Know The Planning Rules When It Comes To Garden Buildings

You might think that a classic treehouse isn’t the kind of thing you need to get planning permission for, and you’d be right. Small treehouses that are nestled in a garden’s foliage and are largely out of sight (as all good treehouses should be) will be totally fine.

But if you have greater ambitions for your outdoor structure, you need to be careful, as one dad recently found out.

The Mirror reported on the story of Warren Radmore, who built a two-storey playhouse in his garden for his three children. However, after completing the structure he found out that he needs planning permission to leave it up in his garden.

He had received permission from his landlord to build the playhouse, on the condition he takes it down when he moves out, and had talked to the owner of the fields that run behind the house.
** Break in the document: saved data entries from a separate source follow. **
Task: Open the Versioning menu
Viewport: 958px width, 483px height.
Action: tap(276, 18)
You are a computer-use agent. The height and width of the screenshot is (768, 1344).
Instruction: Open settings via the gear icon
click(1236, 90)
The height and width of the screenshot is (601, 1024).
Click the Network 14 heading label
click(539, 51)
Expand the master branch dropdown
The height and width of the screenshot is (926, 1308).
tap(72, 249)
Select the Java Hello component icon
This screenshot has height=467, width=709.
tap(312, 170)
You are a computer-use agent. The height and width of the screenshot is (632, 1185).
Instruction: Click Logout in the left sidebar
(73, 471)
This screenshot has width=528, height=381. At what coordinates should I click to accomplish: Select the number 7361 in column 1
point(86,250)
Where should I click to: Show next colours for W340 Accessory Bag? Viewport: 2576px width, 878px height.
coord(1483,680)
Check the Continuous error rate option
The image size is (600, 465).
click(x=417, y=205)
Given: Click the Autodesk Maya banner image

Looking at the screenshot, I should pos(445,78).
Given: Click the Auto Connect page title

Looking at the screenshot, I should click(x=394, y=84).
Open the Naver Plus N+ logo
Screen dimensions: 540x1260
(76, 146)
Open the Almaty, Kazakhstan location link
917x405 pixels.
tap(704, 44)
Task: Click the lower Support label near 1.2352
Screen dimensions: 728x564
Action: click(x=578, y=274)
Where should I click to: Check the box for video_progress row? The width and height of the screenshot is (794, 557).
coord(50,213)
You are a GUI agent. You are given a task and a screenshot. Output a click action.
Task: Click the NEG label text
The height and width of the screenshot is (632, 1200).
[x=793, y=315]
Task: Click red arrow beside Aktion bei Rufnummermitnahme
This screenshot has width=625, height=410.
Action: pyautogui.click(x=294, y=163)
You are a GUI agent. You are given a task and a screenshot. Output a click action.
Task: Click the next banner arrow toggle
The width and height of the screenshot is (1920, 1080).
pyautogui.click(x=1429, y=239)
But despite this, he failed to get permission from the council to build the structure, and now needs to pay to get planning permission, because the structure is over 2.5 metres high and is more than a single storey.

Jenny Clifford, head of planning and regeneration, explained to the newspaper why Mr Radmore needed to apply for planning permission.

“The majority of children’s treehouses may be built without planning permission. In this instance permission was required due to the height and close proximity to the property boundary,” she stated.

So, what are the rules governing the likes of treehouses, garden sheds and outdoor home offices? Most of these structures are covered under what’s known as a permitted development, which means you can erect the likes of sheds and treehouses without having to apply for permission from your local planning authority.

Among the rules for permitted developments are that any outbuildings can’t have an eaves height of more than 2.5 metres, with a total height of four metres for structures with a dual pitched roof or three metres for any other roof. They must also only be a single storey high.

If your structure is going to be within two metres of a boundary, it has to be 2.5 metres high or lower to be classed as a permitted development.

Of course, there are different rules if the property you live in is listed, or if it’s located in a national park or area of outstanding natural beauty – but in this case it’s best to get specific advice based on the project you want to carry out and where you live.

If you go to the effort of creating an amazing play space for your children, you will also want to make sure it’s secure. During construction, make sure you’re using thick and good quality wood for the walls, floor and roof; and it’s worth investing in a good quality door too.

Consider using security bolts and other locks to keep it secure when it’s not in use, and you may even want to look into investing in some technological security, such as CCTV systems if you’re especially worried about anyone trying to break in.